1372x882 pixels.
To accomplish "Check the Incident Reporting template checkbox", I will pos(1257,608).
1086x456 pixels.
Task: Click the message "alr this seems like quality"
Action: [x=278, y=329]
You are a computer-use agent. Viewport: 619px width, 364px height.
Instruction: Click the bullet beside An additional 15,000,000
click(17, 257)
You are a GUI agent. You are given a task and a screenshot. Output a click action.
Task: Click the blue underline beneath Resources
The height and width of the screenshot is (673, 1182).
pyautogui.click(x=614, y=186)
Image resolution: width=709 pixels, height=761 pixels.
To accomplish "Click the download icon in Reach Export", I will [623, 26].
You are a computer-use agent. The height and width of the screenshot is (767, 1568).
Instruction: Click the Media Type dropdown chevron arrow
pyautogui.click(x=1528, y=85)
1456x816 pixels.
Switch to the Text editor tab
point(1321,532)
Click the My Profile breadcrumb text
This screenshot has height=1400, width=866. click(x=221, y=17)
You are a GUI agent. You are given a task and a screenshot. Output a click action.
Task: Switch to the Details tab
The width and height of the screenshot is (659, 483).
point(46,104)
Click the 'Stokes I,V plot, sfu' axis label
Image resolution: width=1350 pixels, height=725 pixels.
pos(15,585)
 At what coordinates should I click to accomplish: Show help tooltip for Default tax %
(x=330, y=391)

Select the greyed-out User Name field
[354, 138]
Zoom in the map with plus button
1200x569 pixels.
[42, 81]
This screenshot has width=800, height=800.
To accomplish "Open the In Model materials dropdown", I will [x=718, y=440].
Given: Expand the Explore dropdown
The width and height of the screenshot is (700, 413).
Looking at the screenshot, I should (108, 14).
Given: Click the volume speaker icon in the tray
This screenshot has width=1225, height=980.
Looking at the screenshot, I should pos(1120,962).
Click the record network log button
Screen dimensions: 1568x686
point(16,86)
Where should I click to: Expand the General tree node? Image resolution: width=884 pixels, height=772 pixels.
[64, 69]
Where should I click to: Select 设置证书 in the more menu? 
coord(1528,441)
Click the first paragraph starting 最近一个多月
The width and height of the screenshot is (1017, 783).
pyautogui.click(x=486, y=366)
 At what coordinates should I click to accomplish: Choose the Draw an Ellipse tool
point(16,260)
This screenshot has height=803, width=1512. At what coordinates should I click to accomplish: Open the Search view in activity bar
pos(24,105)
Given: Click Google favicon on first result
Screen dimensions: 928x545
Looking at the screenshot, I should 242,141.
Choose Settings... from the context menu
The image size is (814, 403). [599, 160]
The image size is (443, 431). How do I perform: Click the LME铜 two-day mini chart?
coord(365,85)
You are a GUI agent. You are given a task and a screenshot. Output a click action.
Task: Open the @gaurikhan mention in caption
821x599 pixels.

==========

- _What to produce_
Please repeat the rows from the one containing "Click the first paragraph starting 最近一个多月" through the last row, with both ends included.

- _Finished task_
Click the first paragraph starting 最近一个多月
The width and height of the screenshot is (1017, 783).
pyautogui.click(x=486, y=366)
 At what coordinates should I click to accomplish: Choose the Draw an Ellipse tool
point(16,260)
This screenshot has height=803, width=1512. At what coordinates should I click to accomplish: Open the Search view in activity bar
pos(24,105)
Given: Click Google favicon on first result
Screen dimensions: 928x545
Looking at the screenshot, I should 242,141.
Choose Settings... from the context menu
The image size is (814, 403). [599, 160]
The image size is (443, 431). How do I perform: Click the LME铜 two-day mini chart?
coord(365,85)
You are a GUI agent. You are given a task and a screenshot. Output a click action.
Task: Open the @gaurikhan mention in caption
821x599 pixels.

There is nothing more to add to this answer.